WHAT TO WORK ON | Your output must consist solely of the lines from the one containing "Contact Us (931, 2283)" through the end of the records, reproduced exactly.

SUPPLIED ENTRIES |
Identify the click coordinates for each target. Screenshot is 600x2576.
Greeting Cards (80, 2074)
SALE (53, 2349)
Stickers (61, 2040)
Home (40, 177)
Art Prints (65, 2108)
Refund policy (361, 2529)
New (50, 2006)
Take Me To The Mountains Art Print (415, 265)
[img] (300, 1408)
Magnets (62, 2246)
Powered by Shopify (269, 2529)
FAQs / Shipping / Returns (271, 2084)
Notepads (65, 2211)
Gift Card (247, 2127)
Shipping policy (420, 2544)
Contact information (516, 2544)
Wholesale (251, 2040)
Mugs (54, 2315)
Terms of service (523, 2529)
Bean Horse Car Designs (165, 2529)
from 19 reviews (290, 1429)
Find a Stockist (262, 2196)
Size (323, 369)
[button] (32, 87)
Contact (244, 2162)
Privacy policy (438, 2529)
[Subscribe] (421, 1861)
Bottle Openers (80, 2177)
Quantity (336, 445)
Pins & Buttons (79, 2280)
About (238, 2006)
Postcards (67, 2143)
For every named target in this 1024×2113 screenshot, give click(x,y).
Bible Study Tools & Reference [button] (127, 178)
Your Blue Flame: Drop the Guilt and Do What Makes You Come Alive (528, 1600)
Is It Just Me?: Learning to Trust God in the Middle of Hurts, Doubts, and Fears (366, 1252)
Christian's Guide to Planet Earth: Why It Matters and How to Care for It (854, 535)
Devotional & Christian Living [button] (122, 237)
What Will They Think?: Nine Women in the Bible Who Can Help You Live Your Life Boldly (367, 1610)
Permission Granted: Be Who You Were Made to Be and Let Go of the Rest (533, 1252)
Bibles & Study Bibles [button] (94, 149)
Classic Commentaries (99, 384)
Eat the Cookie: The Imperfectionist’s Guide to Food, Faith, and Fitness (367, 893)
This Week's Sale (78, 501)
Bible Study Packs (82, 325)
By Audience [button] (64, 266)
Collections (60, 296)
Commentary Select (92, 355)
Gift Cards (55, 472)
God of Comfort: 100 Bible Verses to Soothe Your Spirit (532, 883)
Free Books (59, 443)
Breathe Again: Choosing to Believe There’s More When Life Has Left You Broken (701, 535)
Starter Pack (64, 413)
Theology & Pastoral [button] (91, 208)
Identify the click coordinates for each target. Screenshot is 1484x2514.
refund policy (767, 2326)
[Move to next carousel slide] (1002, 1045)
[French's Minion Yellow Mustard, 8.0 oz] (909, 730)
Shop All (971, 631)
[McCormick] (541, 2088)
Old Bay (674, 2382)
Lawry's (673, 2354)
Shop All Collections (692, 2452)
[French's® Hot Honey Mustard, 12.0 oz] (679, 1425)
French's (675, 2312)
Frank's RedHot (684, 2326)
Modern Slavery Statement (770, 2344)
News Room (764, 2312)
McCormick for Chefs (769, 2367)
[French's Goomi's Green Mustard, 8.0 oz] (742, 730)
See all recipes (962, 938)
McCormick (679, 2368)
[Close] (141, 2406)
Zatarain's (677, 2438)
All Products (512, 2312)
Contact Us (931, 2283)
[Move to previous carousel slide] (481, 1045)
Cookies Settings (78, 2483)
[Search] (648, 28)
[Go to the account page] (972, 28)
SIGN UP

THE ANSWER |
Contact Us (931, 2283)
[Move to previous carousel slide] (481, 1045)
Cookies Settings (78, 2483)
[Search] (648, 28)
[Go to the account page] (972, 28)
SIGN UP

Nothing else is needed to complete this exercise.